### Data for the task
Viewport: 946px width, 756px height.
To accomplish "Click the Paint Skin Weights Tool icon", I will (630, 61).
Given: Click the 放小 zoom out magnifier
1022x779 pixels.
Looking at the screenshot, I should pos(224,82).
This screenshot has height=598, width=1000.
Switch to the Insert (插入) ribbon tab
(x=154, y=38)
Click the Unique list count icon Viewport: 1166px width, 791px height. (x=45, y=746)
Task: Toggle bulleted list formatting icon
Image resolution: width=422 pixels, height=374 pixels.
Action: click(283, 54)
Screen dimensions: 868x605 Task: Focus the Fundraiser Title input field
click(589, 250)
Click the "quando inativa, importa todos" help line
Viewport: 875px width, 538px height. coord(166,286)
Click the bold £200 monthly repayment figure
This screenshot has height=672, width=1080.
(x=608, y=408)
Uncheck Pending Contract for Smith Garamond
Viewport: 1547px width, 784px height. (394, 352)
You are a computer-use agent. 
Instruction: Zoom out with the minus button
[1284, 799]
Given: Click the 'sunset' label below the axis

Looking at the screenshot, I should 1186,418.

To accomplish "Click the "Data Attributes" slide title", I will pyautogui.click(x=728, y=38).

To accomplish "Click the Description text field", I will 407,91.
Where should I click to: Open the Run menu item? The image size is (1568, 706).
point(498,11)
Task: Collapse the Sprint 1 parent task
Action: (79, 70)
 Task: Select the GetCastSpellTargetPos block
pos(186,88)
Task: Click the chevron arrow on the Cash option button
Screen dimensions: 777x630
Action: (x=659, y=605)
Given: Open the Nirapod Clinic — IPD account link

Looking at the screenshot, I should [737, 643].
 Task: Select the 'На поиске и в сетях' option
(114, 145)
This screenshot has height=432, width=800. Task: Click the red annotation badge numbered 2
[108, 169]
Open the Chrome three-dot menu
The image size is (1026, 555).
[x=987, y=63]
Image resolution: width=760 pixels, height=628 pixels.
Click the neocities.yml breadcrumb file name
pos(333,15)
######
Task to carry out »
Write out the lines of the listing from the one with "Task: Click the chevron" to the very end, inclusive, exactly as they appear and with nothing added.

Result »
Task: Click the chevron arrow on the Cash option button
Screen dimensions: 777x630
Action: (x=659, y=605)
Given: Open the Nirapod Clinic — IPD account link

Looking at the screenshot, I should [737, 643].
 Task: Select the 'На поиске и в сетях' option
(114, 145)
This screenshot has height=432, width=800. Task: Click the red annotation badge numbered 2
[108, 169]
Open the Chrome three-dot menu
The image size is (1026, 555).
[x=987, y=63]
Image resolution: width=760 pixels, height=628 pixels.
Click the neocities.yml breadcrumb file name
pos(333,15)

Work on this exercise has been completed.